_Task to carry out_: Once the line with "[Home Famigros.ch] (30, 23)" is found in the entries below, repeat it and each following line exactly, up to and including the line with "[Close optin form] (320, 1226)". Add no other lines.

□ □ □ □ □ □ □

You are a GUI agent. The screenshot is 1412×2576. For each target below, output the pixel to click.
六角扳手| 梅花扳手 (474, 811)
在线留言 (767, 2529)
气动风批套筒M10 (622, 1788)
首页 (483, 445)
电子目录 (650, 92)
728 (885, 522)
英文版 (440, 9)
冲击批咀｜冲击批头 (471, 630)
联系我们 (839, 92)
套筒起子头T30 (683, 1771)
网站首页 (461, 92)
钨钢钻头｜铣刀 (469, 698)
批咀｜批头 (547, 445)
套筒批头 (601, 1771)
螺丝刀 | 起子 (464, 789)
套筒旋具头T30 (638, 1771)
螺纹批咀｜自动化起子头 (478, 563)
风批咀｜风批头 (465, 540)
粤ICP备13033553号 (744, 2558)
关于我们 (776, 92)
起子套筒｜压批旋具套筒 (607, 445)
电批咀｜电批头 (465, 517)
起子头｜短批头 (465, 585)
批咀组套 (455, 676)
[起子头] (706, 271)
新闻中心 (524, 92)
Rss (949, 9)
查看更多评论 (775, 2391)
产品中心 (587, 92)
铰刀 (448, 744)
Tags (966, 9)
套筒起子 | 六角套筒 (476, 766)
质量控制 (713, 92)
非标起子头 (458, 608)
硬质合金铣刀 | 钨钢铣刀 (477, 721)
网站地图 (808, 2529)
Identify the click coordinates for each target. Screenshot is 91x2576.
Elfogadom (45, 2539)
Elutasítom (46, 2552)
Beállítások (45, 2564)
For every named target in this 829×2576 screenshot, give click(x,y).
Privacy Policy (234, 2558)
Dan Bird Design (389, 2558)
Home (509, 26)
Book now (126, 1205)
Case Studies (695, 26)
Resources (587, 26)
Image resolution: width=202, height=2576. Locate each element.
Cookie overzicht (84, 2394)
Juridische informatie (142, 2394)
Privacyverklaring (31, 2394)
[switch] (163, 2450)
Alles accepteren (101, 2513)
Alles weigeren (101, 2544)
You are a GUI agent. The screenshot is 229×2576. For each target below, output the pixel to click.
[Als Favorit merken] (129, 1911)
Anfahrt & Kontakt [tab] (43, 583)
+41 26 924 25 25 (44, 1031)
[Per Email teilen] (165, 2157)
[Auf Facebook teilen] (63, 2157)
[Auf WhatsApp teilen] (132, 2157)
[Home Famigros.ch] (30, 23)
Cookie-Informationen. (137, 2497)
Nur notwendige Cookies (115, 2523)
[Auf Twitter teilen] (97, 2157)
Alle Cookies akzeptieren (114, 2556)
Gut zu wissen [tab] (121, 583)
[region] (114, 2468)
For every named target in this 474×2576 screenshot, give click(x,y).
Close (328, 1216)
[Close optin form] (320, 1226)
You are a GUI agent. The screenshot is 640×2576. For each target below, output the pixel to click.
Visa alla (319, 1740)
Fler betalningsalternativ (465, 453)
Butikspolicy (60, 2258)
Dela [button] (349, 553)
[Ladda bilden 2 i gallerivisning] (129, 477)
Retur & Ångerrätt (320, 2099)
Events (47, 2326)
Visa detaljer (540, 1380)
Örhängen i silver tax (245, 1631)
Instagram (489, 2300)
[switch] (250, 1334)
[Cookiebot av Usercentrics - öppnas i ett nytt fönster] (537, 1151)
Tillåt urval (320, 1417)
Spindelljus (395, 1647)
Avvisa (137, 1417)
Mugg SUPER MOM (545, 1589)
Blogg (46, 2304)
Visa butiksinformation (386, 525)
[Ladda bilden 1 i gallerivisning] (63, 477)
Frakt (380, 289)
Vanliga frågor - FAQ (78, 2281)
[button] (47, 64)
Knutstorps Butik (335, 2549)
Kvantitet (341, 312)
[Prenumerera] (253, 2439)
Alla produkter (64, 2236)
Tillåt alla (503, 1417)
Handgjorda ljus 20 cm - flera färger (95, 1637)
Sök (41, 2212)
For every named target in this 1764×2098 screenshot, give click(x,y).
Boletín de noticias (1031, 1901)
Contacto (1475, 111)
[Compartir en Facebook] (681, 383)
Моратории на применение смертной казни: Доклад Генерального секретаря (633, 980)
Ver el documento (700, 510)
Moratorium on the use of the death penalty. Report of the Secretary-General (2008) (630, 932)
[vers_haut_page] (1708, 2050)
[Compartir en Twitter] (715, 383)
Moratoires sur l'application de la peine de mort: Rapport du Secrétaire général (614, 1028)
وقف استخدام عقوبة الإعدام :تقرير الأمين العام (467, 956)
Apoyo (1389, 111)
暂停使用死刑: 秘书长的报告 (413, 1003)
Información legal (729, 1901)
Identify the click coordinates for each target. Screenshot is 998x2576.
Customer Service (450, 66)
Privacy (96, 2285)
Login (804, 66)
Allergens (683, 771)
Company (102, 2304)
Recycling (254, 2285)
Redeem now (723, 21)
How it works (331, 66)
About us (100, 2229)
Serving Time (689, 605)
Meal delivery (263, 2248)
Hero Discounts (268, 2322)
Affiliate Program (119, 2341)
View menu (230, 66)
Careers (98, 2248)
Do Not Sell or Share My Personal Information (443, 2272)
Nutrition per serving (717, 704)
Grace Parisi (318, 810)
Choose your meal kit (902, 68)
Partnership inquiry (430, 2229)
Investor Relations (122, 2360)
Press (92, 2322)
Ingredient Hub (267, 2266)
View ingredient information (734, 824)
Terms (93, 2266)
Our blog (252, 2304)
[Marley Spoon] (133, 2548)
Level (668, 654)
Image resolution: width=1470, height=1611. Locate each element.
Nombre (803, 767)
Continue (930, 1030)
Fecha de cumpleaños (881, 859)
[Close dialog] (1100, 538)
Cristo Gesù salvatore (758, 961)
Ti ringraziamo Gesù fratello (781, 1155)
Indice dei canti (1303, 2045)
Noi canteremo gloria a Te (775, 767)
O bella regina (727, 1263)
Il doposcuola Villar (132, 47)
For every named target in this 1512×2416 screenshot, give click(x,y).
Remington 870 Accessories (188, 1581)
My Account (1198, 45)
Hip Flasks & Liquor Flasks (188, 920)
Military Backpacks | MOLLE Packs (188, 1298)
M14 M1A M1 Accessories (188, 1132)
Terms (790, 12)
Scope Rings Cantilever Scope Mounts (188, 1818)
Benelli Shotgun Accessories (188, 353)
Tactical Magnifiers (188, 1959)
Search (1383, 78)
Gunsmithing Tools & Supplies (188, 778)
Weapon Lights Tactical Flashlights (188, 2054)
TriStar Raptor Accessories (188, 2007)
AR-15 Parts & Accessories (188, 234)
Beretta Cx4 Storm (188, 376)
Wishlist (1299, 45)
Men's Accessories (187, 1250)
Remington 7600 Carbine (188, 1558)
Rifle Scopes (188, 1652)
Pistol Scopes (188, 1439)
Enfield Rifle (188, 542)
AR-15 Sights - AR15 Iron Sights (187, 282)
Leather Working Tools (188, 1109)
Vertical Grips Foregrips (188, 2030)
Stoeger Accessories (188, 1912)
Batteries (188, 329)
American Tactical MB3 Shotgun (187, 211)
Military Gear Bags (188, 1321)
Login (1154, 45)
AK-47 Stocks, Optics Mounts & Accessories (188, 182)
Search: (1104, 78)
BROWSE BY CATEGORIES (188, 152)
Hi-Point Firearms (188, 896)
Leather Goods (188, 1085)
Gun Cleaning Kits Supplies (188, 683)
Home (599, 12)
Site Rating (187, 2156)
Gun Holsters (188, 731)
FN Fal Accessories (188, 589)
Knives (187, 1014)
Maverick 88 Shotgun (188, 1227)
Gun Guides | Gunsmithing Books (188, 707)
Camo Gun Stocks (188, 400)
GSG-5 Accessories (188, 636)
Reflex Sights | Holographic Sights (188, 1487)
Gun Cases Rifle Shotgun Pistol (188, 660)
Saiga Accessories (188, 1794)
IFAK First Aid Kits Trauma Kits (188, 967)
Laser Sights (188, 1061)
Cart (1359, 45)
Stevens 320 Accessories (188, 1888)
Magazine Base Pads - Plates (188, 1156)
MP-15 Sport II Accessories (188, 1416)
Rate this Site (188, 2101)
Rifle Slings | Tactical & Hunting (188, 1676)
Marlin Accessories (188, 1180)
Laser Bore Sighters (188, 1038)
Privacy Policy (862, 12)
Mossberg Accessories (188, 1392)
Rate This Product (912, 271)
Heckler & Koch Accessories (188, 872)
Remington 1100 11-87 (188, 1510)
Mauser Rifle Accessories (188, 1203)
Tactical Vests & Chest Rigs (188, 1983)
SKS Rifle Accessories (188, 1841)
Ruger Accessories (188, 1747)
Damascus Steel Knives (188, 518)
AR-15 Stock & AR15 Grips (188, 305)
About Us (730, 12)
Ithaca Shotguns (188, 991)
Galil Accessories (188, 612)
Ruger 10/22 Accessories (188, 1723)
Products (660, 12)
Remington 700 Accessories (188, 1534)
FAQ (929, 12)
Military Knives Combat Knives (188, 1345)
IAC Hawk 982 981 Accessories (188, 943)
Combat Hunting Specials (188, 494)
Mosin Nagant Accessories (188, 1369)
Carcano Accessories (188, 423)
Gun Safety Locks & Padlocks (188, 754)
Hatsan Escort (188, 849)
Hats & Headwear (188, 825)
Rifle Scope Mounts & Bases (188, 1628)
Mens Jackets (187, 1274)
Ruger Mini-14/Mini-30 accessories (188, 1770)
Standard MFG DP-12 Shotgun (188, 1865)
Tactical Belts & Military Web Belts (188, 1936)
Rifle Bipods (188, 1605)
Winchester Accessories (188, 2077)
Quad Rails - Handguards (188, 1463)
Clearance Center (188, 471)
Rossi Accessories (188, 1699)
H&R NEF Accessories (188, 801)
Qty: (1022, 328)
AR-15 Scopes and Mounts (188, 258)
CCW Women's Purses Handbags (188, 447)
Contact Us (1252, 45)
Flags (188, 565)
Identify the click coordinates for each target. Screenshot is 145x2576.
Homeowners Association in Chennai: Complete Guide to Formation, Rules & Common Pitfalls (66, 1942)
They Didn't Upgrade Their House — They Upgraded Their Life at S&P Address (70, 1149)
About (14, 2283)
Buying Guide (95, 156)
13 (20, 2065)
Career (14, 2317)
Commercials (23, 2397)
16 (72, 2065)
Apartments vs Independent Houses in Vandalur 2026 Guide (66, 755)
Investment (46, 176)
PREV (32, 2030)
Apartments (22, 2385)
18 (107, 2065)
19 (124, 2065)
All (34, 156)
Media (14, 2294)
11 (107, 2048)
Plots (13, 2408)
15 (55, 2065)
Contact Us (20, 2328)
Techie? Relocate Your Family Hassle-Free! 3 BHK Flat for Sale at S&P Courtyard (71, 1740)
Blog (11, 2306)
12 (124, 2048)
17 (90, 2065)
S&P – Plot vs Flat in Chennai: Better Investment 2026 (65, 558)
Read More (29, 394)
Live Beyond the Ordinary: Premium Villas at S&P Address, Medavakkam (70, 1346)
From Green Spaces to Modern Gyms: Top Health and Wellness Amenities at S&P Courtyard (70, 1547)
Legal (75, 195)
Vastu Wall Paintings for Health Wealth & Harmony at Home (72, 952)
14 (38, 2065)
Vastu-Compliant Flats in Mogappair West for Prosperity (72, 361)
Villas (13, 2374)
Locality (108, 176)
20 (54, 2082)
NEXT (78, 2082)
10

□ □ □ □ □ □ □

_Task answer_:
[Home Famigros.ch] (30, 23)
Cookie-Informationen. (137, 2497)
Nur notwendige Cookies (115, 2523)
[Auf Twitter teilen] (97, 2157)
Alle Cookies akzeptieren (114, 2556)
Gut zu wissen [tab] (121, 583)
[region] (114, 2468)
For every named target in this 474×2576 screenshot, give click(x,y).
Close (328, 1216)
[Close optin form] (320, 1226)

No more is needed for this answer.